Every time the Olympics roll around, the topic of whether obstacle course racing (OCR) should be an Olympic sport is revisited. Most recently Spartan opined on how it should be the Olympic sport (seeming to forget that they are just one piece of the overall sport of OCR). Olympic viewership is down, the Olympic governing board is corrupt and misogynistic, and hosting cities don't benefit financially from hosting. Perhaps the question we should be asking is does OCR want to be part of the Olympics (and if yes, why)?
NBC Rules the Olympic Programming Roost
In the United States, all sports were shown on NBC and their affiliates such as CNBC, USA, Olympic Channel, NBCSN and Peacock. Prior to the Olympics starting, NBCUniversal said it planned to show 7,000 hours of Olympic programming. That's a lot of TV, but let's be realistic here--if you really want the coverage, your sport needs to be shown during primetime. The sports shown on NBC during primetime tend to be the ones we see every year: women's gymnastics, swimming, beach volleyball, track and field, basketball, and soccer.
Is There a Business Case for OCR to be an Olympic Sport?
When I think about this question, my mind goes to whether there's a business case to be made, because isn't it ultimately about the money? The questions that come to mind for me as things such as:
What are the benefits to the sports that participate in the Olympics? Do they see increased participation? More sponsorship opportunities? More profitable (or an increase in) TV contracts?
Is there a perception that Olympic sports have more credibility? How does that influence participation and growth?
How does participating in the Olympics help the individual athletes for non-mainstream sports?

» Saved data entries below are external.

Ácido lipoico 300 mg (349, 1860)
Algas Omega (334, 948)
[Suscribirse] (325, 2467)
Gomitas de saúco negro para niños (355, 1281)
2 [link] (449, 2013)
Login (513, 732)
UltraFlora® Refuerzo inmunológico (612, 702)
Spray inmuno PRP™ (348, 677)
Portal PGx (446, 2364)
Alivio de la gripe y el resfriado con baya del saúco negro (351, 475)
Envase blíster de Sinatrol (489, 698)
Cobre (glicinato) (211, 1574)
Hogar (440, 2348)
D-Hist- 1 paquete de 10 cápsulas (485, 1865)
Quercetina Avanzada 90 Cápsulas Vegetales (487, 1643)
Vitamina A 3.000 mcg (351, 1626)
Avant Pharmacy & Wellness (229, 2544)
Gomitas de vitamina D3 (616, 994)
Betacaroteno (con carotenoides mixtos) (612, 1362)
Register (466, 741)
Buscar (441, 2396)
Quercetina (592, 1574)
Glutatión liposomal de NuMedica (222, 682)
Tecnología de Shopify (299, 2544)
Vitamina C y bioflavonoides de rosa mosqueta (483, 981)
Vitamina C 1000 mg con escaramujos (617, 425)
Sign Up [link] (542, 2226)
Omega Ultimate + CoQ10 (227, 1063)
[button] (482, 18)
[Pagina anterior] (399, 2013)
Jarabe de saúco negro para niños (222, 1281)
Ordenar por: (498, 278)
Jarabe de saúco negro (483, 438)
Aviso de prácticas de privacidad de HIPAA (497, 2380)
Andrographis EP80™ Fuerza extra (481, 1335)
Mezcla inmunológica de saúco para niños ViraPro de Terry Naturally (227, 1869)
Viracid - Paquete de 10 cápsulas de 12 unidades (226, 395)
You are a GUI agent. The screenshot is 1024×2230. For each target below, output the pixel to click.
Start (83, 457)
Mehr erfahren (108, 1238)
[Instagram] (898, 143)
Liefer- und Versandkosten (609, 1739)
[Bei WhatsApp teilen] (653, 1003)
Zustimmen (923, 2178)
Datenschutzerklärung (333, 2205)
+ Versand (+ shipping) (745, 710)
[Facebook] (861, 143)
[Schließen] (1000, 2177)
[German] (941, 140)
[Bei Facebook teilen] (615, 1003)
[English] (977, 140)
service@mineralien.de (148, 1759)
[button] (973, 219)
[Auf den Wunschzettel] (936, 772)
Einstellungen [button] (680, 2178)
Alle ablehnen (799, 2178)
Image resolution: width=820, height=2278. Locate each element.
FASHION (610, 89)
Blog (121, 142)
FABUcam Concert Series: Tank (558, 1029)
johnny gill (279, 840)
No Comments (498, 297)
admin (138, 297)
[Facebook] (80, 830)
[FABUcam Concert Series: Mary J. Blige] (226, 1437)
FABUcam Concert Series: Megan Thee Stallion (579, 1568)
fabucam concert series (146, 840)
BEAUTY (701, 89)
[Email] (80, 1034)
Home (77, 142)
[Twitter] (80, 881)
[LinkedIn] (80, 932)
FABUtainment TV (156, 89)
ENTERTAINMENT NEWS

What would companies such as Spartan expect to happen in their sport as a result of participating in the Olympics and is there data to support these expectations?
What if your sport doesn't get any (or minimal) air time at all during the broadcasts? Then what?
My attempts to get answers for these questions for current Olympic sports didn't provide any insight. Don't get me wrong--I think it would be an amazing experience as an athlete just to go to the Games. But the sport itself needs to quantify what's in it for them if they become an Olympic sport. Because if there aren't any tangible benefits, then it seems like a waste of money.
What do you think? Should the money be ignored? Is this win-win no matter what?